Your basic requirements for liking this film as I did are a/You do not mind when movies change pitch a million times and occasionally confuse when doing so and b/you like Shia LaBoeuf. Still here? Then welcome to the odd world of Charlie Countryman.
At heart, The Necessary Death Of Charlie Countryman is a romance, a slow burn romance that thanks to the title of the movie and the opening (ending?) scenes of the film, you know will not end well, but it is a great journey while it lasts.

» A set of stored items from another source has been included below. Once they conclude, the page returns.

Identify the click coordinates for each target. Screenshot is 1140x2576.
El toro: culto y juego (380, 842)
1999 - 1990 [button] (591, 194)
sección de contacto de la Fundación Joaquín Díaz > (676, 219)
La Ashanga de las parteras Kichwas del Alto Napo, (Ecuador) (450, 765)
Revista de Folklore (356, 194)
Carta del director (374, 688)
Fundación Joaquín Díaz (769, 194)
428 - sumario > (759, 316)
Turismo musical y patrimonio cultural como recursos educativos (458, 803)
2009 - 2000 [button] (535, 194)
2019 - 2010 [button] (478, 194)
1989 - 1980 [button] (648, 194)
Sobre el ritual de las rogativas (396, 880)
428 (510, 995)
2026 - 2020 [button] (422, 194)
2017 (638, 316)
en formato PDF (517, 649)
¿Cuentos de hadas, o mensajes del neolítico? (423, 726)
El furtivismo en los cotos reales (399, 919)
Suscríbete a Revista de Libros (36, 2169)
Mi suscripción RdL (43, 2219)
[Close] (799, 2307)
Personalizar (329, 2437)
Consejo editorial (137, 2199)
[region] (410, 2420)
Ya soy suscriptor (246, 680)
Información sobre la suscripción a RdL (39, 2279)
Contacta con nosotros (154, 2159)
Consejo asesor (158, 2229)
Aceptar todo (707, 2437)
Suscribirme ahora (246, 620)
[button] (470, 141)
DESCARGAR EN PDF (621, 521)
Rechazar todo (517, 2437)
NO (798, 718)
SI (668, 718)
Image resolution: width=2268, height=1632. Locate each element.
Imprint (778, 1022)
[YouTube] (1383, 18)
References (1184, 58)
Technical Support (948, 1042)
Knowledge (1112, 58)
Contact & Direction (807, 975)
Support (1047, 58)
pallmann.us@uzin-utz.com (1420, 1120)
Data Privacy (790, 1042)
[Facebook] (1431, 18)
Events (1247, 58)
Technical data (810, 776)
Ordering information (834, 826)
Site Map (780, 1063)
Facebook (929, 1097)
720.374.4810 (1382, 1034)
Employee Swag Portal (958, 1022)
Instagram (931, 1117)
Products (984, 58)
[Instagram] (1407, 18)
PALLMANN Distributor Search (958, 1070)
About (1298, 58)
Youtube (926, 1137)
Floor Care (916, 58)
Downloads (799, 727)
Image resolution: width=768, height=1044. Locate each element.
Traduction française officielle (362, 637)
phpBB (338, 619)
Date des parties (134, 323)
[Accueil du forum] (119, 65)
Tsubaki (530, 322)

The simple story is of a guy who following the death of his mother goes to another country to find himself and instead finds love. And trouble. A lot of trouble. When a film’s villain is played by Mads Mikkelsen, you know you are in trouble and Charlie could not have found a worst enemy. Alas, the girl he falls for, played by the utterly beguiling Evan Rachel Wood, could not be more appealing and at no point do you think “Leave the girl! Leave alive!” She is THAT sort of girl, we have all had one, who if she said jump, you would find the highest point to prove your love to her.
The way the film strolls along and then sprints is similar to Gaspar Noe, especially Enter The Void, another film that spins along full of confusion. I cannot imagine anyone watching this and ‘kinda liking’ it, it is the sort of film you will either love or hate. No middle ground. Nice to see such a thing occasionally rather than the bland same old of many of today’s hits.
The only part of the movie that does not work for me is the inclusion of a couple of British stars for comedy effect, James Buckley from The Inbetweeners, playing that character from The Inbetweeners and Rupert Grint, swapping Hogwarts for trouble with 6 viagra and a visit to a strip club. Why these two characters are included I am not sure, if it is just to give Shia drugs on his arrival in a foreign country, then surely they could have just had him buy some off the street? Whatever.
Aside from these comedic sections, The Necessary Death Of Charlie Countryman is an interesting and emotional journey, that, provided you can deal with two hours of a Shia staring into space either through heartbreak or love, is a definite treat.